Complex Cognition: A New Theoretical Foundation for the Design and Evaluation of Visual Analytics Systems
Xiaolong Zhang (Luke)

TL;DR
This paper proposes adopting complex cognition theories to improve the design and evaluation of visual analytics systems, addressing the mismatch between simple cognitive models and complex analytical tasks.
Contribution
It introduces a new theoretical foundation based on complex cognition theories to enhance research validity in visual analytics system design and evaluation.
Findings
Current methods limit validity due to simple cognitive assumptions
Complex cognition theories better align with analytical tasks
Guides for future research in visual analytics design
Abstract
Current research on visual analytics systems largely follows the research paradigm of interactive system design in the field of Human-Computer Interaction (HCI), and includes key methodologies including design requirement development based on user needs, interactive system design, and system evaluation.
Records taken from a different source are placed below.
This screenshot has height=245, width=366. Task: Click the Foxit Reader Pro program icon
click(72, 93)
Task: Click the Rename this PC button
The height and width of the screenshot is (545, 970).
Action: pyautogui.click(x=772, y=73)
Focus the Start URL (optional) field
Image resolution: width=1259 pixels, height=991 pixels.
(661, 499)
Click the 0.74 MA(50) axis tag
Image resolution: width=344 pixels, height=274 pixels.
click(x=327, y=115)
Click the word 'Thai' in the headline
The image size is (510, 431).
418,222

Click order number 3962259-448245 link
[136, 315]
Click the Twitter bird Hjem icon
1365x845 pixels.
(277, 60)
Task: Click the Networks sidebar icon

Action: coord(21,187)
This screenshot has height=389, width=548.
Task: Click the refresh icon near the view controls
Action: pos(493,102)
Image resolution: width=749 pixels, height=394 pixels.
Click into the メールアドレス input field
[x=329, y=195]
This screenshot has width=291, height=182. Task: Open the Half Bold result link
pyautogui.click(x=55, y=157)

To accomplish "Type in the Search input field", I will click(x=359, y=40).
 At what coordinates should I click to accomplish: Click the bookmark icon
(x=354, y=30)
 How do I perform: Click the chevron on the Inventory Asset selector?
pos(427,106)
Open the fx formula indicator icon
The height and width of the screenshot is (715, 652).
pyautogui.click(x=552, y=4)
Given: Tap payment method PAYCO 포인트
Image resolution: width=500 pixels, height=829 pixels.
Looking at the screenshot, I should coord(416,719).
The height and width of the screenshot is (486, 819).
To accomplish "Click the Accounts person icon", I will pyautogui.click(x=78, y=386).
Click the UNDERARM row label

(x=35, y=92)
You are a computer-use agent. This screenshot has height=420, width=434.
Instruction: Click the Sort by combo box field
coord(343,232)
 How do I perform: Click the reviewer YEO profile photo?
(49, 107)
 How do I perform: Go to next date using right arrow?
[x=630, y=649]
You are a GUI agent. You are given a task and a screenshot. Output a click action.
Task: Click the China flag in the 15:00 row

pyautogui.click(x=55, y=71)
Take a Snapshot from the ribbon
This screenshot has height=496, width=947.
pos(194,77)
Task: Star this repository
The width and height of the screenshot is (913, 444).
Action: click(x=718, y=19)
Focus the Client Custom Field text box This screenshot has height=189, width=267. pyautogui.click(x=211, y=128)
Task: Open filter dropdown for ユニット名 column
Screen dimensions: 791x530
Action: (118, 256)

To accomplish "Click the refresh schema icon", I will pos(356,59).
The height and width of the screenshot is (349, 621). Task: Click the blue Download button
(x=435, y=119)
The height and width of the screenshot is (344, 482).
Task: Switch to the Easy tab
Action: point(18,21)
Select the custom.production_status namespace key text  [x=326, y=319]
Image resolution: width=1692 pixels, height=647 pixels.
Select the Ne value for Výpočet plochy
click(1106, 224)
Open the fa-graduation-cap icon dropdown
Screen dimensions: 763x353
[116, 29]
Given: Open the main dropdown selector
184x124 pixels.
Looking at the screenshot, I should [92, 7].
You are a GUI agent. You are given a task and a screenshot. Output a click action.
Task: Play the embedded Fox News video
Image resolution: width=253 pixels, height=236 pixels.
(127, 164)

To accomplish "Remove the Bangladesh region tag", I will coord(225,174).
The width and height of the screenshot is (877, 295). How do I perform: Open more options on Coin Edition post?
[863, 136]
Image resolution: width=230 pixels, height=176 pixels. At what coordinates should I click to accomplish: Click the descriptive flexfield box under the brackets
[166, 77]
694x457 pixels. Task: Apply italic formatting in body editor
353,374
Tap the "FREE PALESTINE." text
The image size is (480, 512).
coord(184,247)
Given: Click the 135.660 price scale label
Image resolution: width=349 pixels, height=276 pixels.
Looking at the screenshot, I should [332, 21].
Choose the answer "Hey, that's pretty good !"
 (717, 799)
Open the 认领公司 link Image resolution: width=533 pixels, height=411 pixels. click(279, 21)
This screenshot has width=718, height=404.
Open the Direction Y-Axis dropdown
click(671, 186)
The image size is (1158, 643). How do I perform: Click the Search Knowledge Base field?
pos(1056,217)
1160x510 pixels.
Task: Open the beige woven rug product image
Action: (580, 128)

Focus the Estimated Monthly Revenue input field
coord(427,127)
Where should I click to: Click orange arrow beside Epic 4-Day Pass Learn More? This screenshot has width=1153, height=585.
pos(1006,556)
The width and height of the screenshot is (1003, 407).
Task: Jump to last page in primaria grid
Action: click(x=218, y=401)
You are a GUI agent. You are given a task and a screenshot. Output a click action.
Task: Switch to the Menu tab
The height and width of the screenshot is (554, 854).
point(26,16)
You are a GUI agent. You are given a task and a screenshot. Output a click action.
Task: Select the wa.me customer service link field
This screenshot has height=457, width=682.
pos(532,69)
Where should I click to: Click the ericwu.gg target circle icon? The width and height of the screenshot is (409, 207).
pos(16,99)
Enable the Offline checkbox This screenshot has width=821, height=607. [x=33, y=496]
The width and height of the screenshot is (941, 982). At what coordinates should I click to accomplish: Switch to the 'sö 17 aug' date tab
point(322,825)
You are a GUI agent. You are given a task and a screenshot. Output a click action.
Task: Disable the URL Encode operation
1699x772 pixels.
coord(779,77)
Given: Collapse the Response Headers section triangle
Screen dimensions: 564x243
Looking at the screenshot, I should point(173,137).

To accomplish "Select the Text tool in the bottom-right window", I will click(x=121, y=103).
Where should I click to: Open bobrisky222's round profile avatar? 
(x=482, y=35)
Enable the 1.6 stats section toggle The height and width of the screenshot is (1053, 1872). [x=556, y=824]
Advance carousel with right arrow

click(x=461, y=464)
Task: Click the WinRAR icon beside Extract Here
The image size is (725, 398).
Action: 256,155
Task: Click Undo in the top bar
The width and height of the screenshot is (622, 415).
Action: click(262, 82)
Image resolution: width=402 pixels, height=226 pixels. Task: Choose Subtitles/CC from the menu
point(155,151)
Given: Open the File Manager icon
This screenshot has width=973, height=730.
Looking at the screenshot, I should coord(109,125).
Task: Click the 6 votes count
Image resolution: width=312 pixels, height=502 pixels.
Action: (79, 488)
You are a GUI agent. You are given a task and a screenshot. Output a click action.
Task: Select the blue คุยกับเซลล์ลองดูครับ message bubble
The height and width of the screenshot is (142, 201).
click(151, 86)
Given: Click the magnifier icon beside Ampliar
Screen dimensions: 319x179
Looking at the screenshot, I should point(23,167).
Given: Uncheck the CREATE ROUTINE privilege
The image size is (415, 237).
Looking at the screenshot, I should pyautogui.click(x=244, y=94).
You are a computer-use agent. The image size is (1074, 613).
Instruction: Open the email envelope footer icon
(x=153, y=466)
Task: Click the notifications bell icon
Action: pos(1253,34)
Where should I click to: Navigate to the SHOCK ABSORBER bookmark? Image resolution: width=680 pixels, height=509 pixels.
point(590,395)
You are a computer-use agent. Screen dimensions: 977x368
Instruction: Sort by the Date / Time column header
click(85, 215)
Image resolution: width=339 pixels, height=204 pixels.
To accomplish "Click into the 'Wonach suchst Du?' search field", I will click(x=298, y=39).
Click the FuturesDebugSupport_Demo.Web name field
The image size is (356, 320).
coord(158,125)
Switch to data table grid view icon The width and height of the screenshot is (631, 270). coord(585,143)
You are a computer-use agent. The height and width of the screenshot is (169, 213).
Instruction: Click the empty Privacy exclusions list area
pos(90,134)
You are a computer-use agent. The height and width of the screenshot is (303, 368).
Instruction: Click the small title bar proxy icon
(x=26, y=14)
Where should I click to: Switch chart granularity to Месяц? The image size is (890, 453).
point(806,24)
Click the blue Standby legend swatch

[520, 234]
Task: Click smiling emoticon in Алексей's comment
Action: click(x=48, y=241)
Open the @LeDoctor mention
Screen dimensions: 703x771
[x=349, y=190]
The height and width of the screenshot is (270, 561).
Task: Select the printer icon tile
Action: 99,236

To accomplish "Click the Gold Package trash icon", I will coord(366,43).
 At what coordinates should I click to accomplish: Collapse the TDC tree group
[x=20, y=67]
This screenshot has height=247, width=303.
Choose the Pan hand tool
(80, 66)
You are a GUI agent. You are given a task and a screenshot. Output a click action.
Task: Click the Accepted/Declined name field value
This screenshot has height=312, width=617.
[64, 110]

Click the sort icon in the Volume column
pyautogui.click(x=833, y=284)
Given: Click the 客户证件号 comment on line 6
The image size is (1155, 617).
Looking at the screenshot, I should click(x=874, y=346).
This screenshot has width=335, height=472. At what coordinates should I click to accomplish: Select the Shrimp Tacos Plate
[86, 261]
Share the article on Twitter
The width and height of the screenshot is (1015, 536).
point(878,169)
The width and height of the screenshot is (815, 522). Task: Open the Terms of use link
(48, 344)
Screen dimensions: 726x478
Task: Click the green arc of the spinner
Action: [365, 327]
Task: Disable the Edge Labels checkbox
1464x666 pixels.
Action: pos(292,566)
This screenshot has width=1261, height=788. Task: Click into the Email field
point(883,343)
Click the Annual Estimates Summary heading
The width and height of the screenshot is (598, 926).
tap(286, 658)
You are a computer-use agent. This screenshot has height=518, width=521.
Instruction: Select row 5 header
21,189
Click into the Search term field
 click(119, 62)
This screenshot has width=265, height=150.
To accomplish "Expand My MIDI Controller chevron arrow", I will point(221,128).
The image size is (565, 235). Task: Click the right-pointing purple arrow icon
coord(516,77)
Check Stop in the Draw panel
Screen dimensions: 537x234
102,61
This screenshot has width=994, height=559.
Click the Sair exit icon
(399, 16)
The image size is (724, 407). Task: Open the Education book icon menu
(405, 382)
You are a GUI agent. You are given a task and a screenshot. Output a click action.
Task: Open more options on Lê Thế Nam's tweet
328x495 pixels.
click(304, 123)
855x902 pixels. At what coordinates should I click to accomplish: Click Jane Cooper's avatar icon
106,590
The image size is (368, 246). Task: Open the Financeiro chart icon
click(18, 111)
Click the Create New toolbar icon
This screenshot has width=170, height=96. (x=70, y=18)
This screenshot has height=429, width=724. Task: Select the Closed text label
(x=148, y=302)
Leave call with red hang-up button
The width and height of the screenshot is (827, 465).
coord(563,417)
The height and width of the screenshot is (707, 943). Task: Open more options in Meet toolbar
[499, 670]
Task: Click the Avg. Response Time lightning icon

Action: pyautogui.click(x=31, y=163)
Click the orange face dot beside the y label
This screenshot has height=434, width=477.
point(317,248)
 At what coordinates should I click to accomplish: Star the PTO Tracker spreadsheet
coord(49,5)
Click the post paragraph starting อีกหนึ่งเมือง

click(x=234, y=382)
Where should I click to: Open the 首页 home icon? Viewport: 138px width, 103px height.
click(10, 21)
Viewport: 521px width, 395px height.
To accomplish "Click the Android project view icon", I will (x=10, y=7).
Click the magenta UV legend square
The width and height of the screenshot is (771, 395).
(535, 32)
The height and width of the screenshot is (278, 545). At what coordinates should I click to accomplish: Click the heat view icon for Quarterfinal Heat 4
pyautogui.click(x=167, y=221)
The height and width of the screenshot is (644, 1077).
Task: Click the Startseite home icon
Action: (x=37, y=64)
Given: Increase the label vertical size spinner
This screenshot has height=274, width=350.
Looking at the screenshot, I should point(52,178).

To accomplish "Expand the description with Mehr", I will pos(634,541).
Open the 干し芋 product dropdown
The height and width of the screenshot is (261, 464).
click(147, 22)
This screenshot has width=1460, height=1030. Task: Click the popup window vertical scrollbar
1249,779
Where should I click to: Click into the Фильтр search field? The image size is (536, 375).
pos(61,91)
However, most studies under this paradigm have a contradiction: there is a significant mismatch between the research methods developed for simple cognitive behaviors (e.g., color perception, the perception of spatial relationship among interactive artifacts) and research goals targeting for complex analytical behaviors (e.g., reasoning, problem-solving, decision-making). This mismatch may hurt the theoretical contributions of research studies, in particularly the internal validity of a designed system and the external validity of design methods. To address this challenge, this paper…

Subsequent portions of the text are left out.